Fonte: Revista Cafeicultura - http://www.revistacafeicultura.com.br/ - 5/5/2015 - 9h27
Os custos com a colheita e a pós-colheita na cafeicultura brasileira aumentaram 6,37% no período de abril de 2014 a março deste ano, de acordo com pesquisa feita pela Universidade Federal de Lavras, a pedido da Confederação Nacional da Agricultura e Pecuária (CNA).

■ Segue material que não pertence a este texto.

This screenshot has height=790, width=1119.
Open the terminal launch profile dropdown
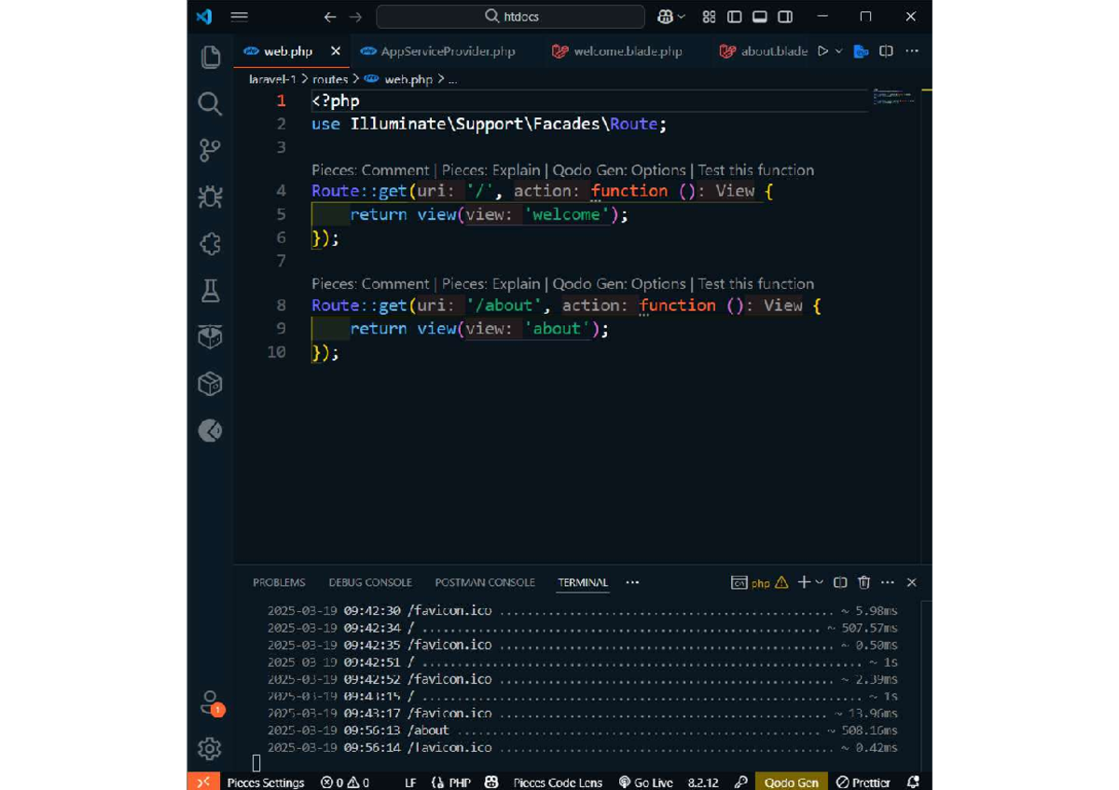tap(817, 582)
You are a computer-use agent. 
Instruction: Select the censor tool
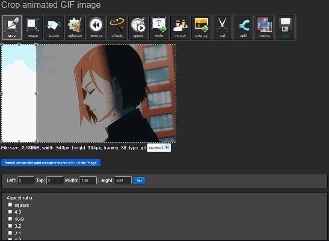click(x=180, y=27)
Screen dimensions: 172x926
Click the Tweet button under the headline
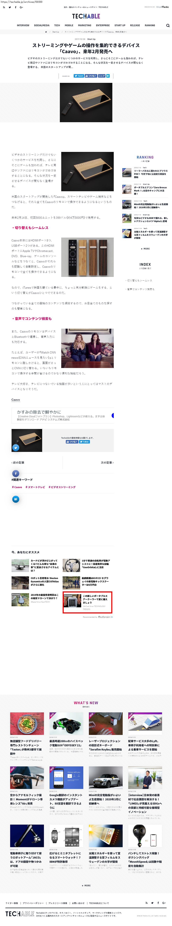tap(79, 76)
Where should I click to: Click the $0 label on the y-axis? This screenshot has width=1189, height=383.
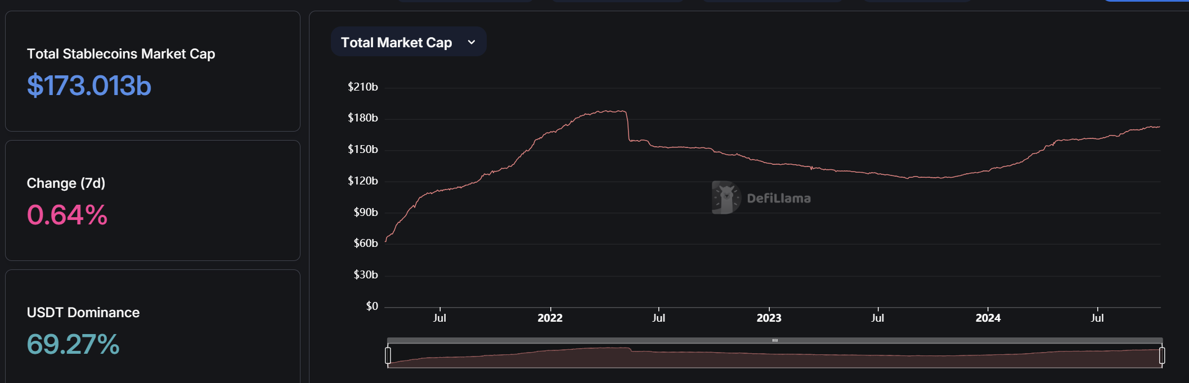click(x=372, y=307)
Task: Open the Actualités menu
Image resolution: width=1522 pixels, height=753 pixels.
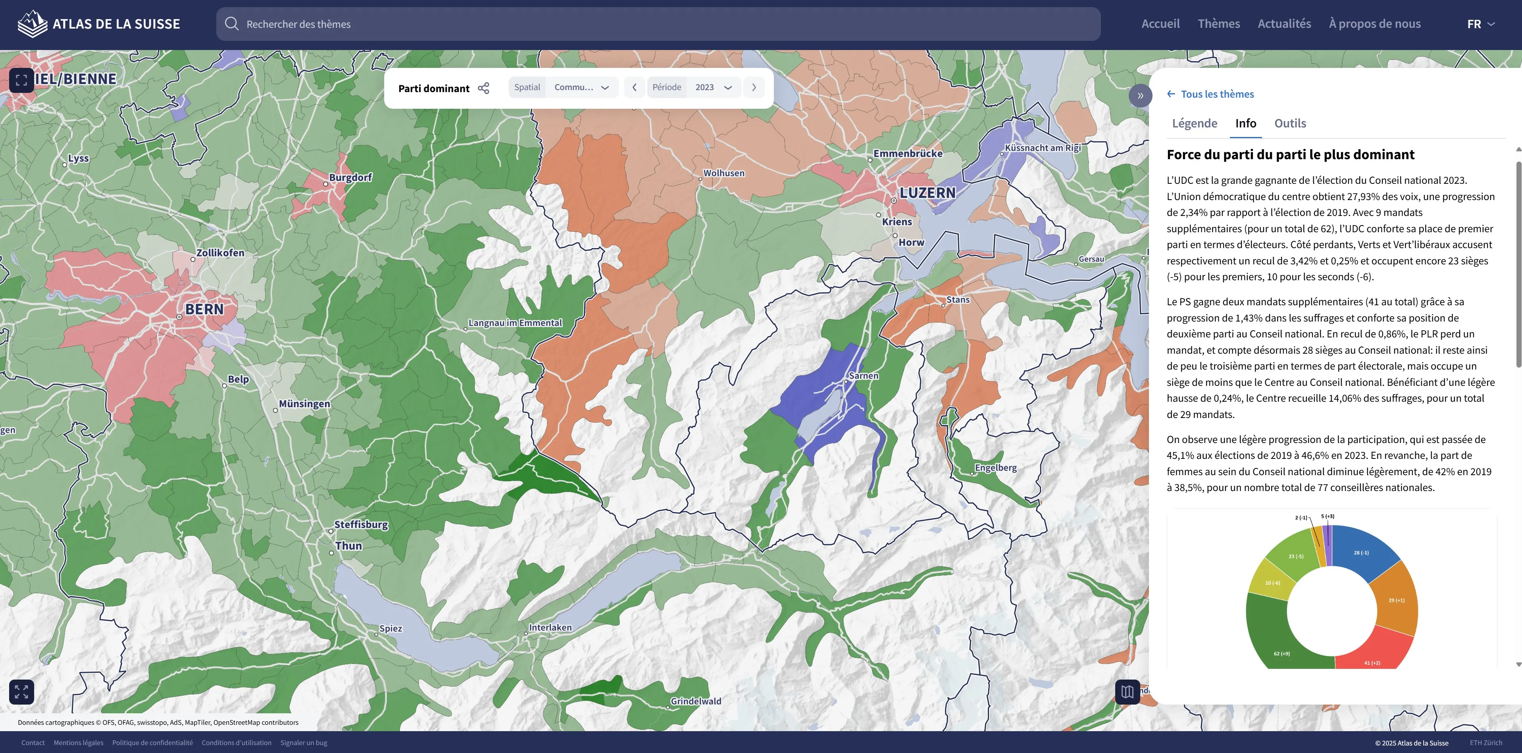Action: (1283, 23)
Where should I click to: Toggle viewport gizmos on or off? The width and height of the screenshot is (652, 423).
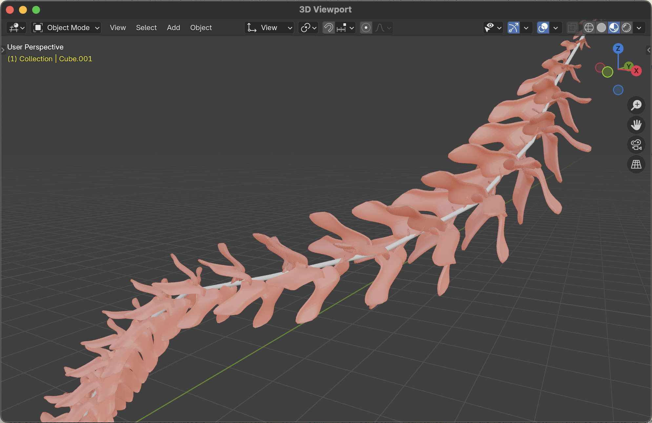(x=513, y=28)
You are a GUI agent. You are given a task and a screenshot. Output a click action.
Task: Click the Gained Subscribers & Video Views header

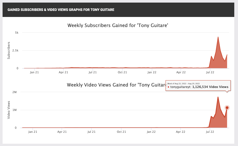click(x=61, y=10)
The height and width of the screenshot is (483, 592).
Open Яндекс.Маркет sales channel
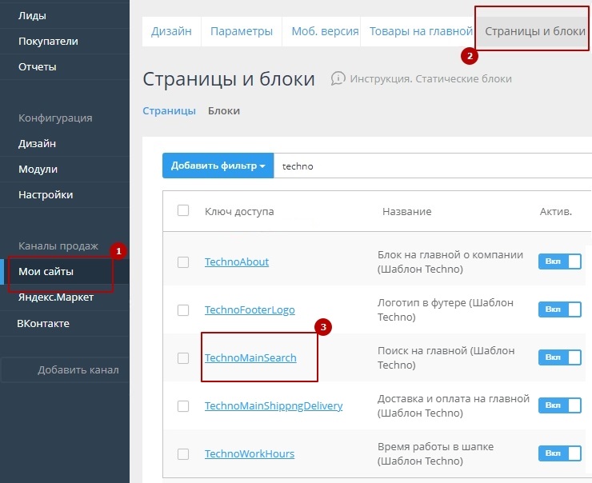coord(56,297)
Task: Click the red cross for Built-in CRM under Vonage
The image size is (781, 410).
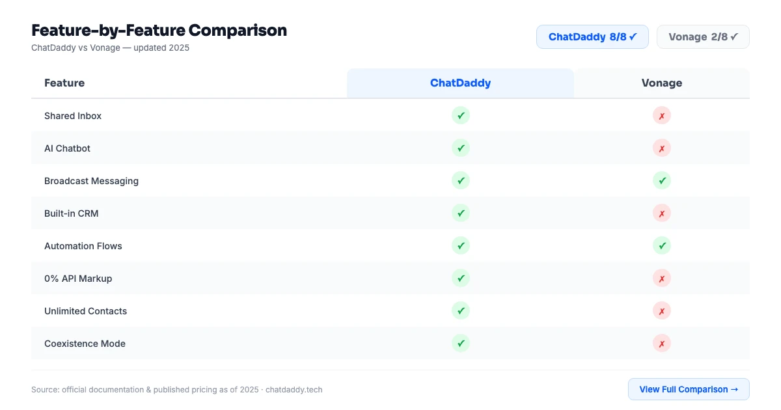Action: coord(662,213)
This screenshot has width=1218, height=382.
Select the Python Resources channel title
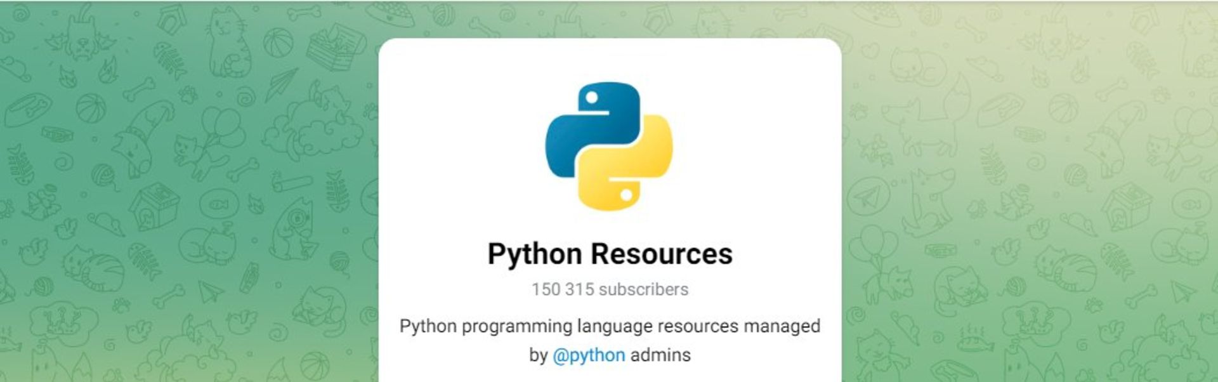[610, 254]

No mês de março, estas etapas do processo produtivo custaram em média, R$ 119,42 a saca para o produtor de café arábica. Para os agricultores da espécie conilon, o valor ficou em R$ 84 a saca.
De acordo com a pesquisa, o município de Manhumirim (MG) teve o maior custo dentre àqueles que realizam a colheita manual de arábica, R$ 221,64 a saca, o que correspondeu a 51,33% do Custo Operacional Efetivo (COE) da atividade na região.
Entre as regiões com colheita mecanizada de arábica, Capelinha (MG) apresentou os maiores custos. No município, a colheita e a pós-colheita contribuíram com R$ 98,54 a saca em março de 2015.
O maior custo com colheita e pós-colheita entre os produtores de conilon foi observado em Jaguaré (ES), onde a despesa totalizou R$ 85,20 a saca em março.
O Custo Operacional Total (COT) dos produtores de arábica com manejo manual foi de R$ 472,01 a saca em março, enquanto o COT no mecanizado foi de R$ 353,54.
No manejo semimecanizado, o COT foi de R$ 466,53 por saca. “A maior participação no COT de regiões com produção manual é do grupo de colheita e pós-colheita. Em regiões mecanizadas, a maior participação é dos fertilizantes”, diz a pesquisa.
O COT dos produtores de conilon ficou entre R$ 220,14 e R$ 243,21 a saca.